With January seeing a spike in holiday bookings as families give themselves something to look forward to over winter, the thought of long waits at the airport might dampen any excitement.
Some airports are better than others at ensuring travellers face minimal disruption, however, with airline industry monitor OAG releasing details of the world’s most punctual airports.
For those looking to ensure the smoothest of journeys, the list - which is split into small, medium and large airport divisions - is dominated by hubs in Russia, Japan, Finland and the US.
Somewhat embarrassingly the only British airport to make the list in any category is Bristol which sneaks in at number nine in the small airport class. Major British hubs such as Heathrow and Gatwick were conspicuously absent from the list due to their low punctuality rankings.
By some way the best performing large airport is Tokyo Haneda, which saw 91.25% of its flights departing and arriving on time in 2015.
Germany’s Munich airport came in second with 87.71%, while Brazil’s Sao Paulo Guarulhos (87.47%) and America’s Minneapolis (85.27%) were third and fourth respectively.

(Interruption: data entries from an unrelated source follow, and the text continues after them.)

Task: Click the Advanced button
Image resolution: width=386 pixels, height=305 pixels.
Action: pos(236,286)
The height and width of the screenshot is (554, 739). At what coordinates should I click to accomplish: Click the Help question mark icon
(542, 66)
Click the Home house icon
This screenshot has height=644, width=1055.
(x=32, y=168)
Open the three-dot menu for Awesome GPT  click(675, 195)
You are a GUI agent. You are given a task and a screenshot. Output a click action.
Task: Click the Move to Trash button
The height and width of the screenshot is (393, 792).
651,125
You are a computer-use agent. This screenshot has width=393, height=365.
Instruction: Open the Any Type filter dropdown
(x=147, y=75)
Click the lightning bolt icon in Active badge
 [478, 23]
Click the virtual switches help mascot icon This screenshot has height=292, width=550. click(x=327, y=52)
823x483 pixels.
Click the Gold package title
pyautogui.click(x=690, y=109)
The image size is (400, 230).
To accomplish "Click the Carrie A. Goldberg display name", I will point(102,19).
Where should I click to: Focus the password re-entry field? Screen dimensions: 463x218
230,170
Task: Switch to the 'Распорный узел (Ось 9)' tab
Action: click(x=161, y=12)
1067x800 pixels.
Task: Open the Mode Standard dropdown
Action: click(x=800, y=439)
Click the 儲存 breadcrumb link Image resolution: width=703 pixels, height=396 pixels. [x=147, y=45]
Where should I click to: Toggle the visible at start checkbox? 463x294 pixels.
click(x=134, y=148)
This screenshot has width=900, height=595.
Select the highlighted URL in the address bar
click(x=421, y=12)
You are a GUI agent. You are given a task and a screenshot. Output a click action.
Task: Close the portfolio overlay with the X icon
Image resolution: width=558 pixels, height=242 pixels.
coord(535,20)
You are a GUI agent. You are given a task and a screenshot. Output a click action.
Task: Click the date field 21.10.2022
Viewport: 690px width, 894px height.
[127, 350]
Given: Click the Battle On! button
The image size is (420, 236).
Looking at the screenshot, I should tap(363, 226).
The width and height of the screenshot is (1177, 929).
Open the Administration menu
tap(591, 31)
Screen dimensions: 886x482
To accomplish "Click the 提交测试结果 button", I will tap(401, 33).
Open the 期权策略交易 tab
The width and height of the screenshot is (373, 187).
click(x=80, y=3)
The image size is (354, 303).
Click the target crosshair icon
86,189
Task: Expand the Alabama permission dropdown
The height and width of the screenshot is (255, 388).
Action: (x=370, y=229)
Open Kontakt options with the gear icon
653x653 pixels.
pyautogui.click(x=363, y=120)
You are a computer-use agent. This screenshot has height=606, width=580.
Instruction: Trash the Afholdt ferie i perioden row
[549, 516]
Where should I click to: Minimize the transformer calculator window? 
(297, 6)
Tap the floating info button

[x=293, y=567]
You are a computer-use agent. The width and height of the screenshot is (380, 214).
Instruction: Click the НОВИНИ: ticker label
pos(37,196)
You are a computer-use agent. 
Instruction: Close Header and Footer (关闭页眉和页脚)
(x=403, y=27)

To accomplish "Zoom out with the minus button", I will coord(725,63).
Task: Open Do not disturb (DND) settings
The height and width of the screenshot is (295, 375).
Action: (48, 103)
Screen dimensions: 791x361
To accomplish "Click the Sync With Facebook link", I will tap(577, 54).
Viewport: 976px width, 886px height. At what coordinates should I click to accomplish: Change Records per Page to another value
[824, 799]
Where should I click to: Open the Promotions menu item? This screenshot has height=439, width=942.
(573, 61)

In the medium class, Copenhagen, Denmark took first spot with 88.53%, followed by Moscow Sheremetyevo, Russia (88.48%), Helsinki, Finland (88.43%), and Brisbane, Australia (88.31%).
In the small airport division, Japan’s Osaka Itami took spot with 93.85%, followed by Belgium’s Brussels South Charleroi (93.61%) Panama’s Tocumen International (92.55%).
Large airports are defined as having seen more than 20 million seats per year, medium as having between 10 and 20 million and small as being under 10 million.
Speaking to MailOnline, a spokesperson for Heathrow claimed that capacity constraints affected the airport’s punctuality performance.
“Heathrow is the only major hub airport in the world to operate at 99% capacity and we operate more than twice the number of aircraft movements on just two runways than the combined average of other global hubs,” they said.
A spokesperson for Gatwick told the website that their airport only missed out because of incidents beyond their control.
“'Gatwick is operating near capacity and its on-time performance was affected by Air Traffic Control strikes in Europe and periods of adverse weather across the continent also affected scheduling," they added.